CAMBRIDGE, MA – Chelsea Manning will not be a Visiting Fellow at Harvard this fall, the dean of the Harvard Kennedy School announced Friday. Manning, a former U.S. Army intelligence analyst who served seven years in prison for leaking classified documents, was one of four Visiting Fellows added to the Institute of Politics’ roster this week.
In a statement, Douglas Elmendorf said the school did not intend to honor Manning or "endorse any of her words or deeds," as the school does not endorse any Visiting Fellow.
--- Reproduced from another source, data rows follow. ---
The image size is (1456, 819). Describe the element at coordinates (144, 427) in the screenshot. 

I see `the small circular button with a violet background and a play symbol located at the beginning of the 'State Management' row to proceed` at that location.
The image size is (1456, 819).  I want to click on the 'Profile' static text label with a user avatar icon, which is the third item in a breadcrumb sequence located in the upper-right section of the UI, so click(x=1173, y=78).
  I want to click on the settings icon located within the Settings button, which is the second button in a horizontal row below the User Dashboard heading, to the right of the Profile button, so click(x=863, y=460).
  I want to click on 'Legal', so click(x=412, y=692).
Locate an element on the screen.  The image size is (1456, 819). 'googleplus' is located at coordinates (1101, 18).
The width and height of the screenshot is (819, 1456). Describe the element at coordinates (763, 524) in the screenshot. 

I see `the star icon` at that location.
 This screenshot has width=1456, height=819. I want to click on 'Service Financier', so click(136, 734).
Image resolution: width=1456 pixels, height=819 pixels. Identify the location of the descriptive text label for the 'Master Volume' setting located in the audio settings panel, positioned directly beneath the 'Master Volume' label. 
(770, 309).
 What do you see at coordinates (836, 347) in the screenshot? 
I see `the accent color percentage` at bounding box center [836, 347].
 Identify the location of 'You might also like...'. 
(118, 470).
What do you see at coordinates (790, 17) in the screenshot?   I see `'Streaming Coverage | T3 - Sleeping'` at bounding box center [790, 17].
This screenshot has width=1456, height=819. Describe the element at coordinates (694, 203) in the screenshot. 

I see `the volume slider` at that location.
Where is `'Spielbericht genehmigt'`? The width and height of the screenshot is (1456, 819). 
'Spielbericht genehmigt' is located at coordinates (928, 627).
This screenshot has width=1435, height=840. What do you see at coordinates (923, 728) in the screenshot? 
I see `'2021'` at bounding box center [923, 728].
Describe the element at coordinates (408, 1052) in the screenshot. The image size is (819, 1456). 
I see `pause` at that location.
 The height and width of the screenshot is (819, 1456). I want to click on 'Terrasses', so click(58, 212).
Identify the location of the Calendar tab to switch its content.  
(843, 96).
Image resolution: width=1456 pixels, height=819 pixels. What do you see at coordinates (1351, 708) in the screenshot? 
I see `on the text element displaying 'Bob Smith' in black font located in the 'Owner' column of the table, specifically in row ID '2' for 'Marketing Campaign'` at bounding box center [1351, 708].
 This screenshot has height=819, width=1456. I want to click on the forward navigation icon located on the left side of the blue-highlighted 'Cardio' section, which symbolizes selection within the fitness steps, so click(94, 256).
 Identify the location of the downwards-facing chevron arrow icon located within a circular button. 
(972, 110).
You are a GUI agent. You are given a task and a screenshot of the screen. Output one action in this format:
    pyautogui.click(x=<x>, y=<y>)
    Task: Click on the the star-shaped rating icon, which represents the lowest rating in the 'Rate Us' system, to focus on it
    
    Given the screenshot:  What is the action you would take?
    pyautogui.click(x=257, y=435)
He added that the title of "Visiting Fellow" does not carry additional prestige, though he understands many view it as such.
"I now think that designating Chelsea Manning as a Visiting Fellow was a mistake, for which I accept responsibility," Elmendorf said. "I still think that having her speak in the Forum and talk with students is consistent with our longstanding approach, which puts great emphasis on the value of hearing from a diverse collection of people."
Manning is invited to speak at the Kennedy School, albeit not as a Visiting Fellow, according to Elmendorf.
Manning was sentenced to 35 years in prison for leaking 700,000 military and State Department documents to Wikileaks. She served seven years before having her sentence commuted by President Obama in a controversial move as he left office.
Following the announcement of Manning as a Visiting Fellow, CIA Director Mike Pompeo backed out of a scheduled appearance at the Harvard Kennedy School. In a statement, Pompeo called Manning an "American traitor" and said she "stands against everything the brave men and women I serve alongside stand for."
Michael Morell, former deputy director and acting director of the CIA, resigned as a Senior Fellow at the Kennedy School on Thursday, saying he could not be part of an organization that "honors a convicted felon and leaker of classified information."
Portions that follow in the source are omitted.